E eu sabia que a minha tia estava a fazer muito por mim, ao dar-me o Porto Santo pela primeira vez

O perfil da ilha ao longe, aquela risca amarela a separar a terra do mar e, depois, ao desembarcar, o calor que abraça e pede para sermos diferentes, para despir o casaco e ter menos pressa. A primeira vez que aqui vim tinha 11 anos e subi pelos degraus do cais com a roupa e os sapatos de ir à missa. A minha mãe não fez por menos, que a pequena não ia fazer má figura no passeio da Conceição e dos colegas do hotel, mal sabia que éramos todos inexperientes em viagens e barcos.

As ondas e os balanços deram-me a volta à cabeça com a ajuda de um bolo e de uma brisa maracujá que a mim ninguém me explicou que os doces não ajudam no mar. A minha tia Conceição confiou nos comprimidos e acreditou que todas as pessoas eram como ela, capazes de afugentar os aborrecimentos e o enjoo com o entusiasmo do passeio. E não havia como aquela tia para desencantar a companhia, o saco para o fato de banho e a toalha, a máquina fotográfica e até uns óculos de sol, sem fazer a conta ao dinheiro para as passagens, o almoço e as uvas.

Dos quatro adultos que me acompanharam naquela aventura pelo Porto Santo, foi a minha tia que acertou o preço com o taxista que nos levou a ver as vistas e nos deixou à porta de um restaurante de praia. E foi lá, com o mar ao fundo, que me sentei pela primeira vez para almoçar fora, acho que foi o prato mais barato da ementa, que arrumar quartos no hotel Girassol não dava para todos os luxos. E eu sabia que a minha tia estava a fazer muito por mim, ao dar-me o Porto Santo pela primeira vez.

Os outros vestiram os fatos de banho e entraram na água.

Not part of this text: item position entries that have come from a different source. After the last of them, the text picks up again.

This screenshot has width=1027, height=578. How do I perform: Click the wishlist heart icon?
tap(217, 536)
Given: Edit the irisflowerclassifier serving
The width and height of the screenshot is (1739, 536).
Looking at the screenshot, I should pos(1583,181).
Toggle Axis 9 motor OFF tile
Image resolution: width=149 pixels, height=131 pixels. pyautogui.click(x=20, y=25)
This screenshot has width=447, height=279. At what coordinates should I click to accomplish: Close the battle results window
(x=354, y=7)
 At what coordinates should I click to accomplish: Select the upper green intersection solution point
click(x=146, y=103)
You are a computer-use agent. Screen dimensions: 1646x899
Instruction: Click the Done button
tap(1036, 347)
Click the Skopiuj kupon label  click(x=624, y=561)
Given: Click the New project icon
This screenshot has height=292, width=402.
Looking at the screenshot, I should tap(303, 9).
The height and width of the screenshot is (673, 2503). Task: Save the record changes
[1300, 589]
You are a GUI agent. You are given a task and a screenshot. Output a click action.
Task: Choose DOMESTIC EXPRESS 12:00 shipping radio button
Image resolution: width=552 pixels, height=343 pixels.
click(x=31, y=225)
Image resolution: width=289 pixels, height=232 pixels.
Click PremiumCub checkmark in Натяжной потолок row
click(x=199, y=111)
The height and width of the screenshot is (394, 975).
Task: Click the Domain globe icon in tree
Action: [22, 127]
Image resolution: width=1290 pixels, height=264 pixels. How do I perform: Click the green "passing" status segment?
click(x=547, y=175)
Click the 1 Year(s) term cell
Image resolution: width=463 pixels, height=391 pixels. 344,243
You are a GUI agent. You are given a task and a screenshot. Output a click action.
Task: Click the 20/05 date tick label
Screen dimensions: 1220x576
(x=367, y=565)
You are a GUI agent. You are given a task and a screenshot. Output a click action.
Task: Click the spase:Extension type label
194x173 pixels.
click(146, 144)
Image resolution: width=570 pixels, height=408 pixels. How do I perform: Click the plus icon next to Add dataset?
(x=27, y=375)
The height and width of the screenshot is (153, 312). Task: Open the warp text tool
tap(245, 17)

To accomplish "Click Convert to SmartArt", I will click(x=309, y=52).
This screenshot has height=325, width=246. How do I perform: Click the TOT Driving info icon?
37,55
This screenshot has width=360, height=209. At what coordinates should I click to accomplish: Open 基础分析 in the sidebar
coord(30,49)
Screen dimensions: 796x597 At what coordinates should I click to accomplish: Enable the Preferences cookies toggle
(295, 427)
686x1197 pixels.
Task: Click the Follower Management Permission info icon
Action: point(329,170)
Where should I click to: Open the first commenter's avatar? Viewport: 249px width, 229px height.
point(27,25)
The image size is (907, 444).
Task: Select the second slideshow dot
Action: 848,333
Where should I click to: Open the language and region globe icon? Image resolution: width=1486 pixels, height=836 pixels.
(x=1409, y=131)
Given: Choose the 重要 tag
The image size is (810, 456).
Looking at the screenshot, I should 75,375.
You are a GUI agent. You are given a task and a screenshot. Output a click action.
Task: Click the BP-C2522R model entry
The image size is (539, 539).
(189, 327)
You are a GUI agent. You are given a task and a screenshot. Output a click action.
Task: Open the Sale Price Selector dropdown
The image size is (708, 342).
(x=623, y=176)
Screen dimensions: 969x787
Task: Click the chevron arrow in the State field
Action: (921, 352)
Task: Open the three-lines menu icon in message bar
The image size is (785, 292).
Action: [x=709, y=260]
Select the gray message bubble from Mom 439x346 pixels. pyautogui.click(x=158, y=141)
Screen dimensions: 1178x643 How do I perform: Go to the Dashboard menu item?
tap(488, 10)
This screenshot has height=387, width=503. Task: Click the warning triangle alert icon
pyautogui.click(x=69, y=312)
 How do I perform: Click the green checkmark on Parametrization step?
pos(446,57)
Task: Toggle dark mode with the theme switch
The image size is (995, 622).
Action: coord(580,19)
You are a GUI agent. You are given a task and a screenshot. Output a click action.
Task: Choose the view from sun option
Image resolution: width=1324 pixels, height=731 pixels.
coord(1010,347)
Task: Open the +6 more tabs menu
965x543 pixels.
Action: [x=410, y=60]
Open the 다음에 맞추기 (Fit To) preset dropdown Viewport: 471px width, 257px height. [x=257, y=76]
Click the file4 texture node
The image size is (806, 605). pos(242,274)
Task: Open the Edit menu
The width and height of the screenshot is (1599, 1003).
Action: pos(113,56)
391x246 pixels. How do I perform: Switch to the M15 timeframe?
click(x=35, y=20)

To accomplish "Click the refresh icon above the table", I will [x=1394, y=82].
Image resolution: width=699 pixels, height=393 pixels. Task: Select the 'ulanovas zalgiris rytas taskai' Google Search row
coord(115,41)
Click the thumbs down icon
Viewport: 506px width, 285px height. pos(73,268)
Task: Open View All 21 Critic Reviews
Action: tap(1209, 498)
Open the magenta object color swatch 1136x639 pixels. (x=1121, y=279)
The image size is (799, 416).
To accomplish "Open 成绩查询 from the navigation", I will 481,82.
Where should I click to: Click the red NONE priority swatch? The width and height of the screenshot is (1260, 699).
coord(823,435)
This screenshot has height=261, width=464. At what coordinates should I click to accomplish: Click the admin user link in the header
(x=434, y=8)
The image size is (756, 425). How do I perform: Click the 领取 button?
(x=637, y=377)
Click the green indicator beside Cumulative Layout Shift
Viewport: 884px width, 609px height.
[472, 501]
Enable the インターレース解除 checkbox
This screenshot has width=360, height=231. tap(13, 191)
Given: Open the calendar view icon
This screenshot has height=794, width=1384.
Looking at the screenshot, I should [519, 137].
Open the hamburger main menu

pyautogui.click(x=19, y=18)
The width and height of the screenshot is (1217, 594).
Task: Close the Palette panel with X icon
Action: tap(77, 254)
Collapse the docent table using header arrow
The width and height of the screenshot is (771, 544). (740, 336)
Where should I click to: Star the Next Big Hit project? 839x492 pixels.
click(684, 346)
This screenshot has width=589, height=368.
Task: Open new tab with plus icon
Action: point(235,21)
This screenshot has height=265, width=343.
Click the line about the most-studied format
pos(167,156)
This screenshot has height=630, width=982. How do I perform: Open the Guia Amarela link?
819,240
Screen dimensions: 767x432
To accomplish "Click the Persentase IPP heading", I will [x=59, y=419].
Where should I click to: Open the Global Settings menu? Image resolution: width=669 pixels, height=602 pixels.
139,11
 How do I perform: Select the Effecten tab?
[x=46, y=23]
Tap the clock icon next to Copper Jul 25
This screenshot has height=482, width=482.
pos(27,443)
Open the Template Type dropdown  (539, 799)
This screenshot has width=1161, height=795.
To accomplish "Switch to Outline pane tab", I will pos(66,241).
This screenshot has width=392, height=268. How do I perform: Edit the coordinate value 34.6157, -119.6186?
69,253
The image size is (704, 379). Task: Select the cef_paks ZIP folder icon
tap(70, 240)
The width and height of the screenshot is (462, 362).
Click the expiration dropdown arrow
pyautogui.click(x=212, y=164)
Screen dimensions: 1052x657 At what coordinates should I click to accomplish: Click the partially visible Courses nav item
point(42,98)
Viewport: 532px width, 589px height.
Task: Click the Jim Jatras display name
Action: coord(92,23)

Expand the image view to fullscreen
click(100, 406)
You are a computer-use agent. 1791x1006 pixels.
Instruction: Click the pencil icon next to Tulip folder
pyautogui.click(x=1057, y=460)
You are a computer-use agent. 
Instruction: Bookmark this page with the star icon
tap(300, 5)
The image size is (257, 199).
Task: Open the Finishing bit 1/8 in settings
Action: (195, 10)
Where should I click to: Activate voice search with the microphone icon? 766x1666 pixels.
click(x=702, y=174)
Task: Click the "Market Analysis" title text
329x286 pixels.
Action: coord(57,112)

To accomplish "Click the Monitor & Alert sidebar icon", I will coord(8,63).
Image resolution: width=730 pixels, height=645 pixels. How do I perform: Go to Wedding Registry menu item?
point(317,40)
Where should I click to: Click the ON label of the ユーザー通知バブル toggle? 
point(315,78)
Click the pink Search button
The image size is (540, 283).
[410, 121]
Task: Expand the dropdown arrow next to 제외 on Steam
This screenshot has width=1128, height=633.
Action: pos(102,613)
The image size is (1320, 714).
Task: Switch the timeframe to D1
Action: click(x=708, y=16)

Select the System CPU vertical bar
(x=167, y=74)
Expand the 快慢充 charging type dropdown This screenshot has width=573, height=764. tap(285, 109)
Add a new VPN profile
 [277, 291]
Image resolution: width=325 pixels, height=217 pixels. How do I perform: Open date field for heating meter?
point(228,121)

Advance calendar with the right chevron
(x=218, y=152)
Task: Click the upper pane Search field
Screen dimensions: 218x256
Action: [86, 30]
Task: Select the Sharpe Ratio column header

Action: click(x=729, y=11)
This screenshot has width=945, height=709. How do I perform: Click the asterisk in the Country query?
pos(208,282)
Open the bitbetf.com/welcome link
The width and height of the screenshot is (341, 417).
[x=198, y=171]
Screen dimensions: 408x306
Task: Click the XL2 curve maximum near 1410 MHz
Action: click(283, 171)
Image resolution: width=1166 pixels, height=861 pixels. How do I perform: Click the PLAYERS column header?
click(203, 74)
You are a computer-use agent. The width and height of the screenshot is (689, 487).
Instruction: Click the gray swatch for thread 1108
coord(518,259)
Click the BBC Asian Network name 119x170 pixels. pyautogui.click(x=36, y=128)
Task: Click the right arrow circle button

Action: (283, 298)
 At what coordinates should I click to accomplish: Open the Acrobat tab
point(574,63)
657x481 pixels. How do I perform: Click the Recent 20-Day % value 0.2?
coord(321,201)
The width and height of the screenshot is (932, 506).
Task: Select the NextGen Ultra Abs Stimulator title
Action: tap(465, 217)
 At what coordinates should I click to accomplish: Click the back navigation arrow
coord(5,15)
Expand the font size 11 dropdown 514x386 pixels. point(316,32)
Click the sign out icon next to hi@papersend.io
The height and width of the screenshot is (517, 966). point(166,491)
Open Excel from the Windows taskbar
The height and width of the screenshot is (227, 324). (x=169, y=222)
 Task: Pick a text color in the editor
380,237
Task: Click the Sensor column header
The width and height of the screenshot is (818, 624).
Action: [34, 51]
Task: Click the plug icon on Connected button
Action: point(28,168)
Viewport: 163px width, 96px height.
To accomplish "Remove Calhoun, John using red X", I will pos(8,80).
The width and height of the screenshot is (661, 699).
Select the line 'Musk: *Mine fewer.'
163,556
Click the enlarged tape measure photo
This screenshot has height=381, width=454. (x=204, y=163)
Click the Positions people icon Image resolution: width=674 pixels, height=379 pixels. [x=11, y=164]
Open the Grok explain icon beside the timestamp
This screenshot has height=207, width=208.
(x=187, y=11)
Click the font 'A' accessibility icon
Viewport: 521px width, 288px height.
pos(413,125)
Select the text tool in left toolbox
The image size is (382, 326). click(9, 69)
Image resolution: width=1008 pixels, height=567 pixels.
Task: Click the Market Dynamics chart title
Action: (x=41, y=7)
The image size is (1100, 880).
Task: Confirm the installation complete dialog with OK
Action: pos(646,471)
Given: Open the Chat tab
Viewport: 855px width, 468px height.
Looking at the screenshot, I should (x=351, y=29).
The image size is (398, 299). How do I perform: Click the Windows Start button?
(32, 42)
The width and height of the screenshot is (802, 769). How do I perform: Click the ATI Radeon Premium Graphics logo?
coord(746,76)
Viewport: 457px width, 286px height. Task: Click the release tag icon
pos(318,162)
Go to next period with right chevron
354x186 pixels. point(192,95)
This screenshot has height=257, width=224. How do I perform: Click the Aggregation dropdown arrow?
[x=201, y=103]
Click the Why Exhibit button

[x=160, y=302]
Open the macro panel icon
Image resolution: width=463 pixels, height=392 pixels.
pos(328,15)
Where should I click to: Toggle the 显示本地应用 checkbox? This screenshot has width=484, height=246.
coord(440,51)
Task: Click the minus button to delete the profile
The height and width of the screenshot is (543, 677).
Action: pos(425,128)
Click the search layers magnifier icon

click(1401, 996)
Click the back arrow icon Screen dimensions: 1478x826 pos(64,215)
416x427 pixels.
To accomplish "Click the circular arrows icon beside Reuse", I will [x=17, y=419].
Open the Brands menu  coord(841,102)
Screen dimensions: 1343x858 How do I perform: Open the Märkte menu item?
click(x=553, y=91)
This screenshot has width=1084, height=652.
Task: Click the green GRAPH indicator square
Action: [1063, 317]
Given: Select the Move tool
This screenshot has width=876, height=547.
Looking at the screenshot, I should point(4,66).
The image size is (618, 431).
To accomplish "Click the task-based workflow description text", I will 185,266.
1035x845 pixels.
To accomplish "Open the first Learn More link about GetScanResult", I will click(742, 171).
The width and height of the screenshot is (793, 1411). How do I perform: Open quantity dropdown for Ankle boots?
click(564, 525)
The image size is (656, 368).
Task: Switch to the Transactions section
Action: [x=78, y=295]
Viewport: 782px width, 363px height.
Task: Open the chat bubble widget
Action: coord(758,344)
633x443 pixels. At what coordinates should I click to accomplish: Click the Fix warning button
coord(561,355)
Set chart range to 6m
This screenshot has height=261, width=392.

Eu tirei os sapatos de ir à missa e fui molhar os pés e depois juntei-me à minha tia para andar nos baloiços à entrada do cais. E rimos tanto, as duas, e, se fechar os olhos, acho que sou capaz de ouvir as gargalhadas sonoras da minha tia Conceição, são as mesmas que dá nos raros momentos em que consigo vislumbrar a mulher despachada, que arrumava quartos no hotel Girassol, pintava os lábios e ia ao cabeleireiro de três em três meses fazer uma permanente.

A demência levou quase tudo e deixou-a assim, uma velhinha surda, que já não me reconhece, nem sabe que sou a Lina Marta, a sobrinha que amou como se ama uma filha. A mesma a quem deu, nos anos faculdade, cinco contos por mês para ajudar nos estudos, nas fotocópias, “no que te fizer falta” ou por quem ia comprar fruta para ajudar na quimioterapia e trazia o mais caro, morangos e pêssegos, “o que tu gostares mais”. E deve ter sofrido por mim, eu que era a mais nova e ela queria que fosse a última a morrer.

A generosidade vinha embrulhada em doses de mau feitio, no excesso de nos dar tudo e de se zangar de uma maneira sem medida, como a água a quebrar um dique e a inundar tudo, o bom e o mau. E não era fácil gostar dela, nem a tia Conceição gostava das pessoas sempre com a mesma intensidade, a não ser de nós, os sobrinhos. Com as irmãs discutia muito, sobretudo com a minha mãe, mas por mim fez tudo o que conseguiu para me ver feliz. E deu-me o Porto Santo num passeio de Verão, tinha eu 11 anos e acabara de passar para o 2º ano do ciclo.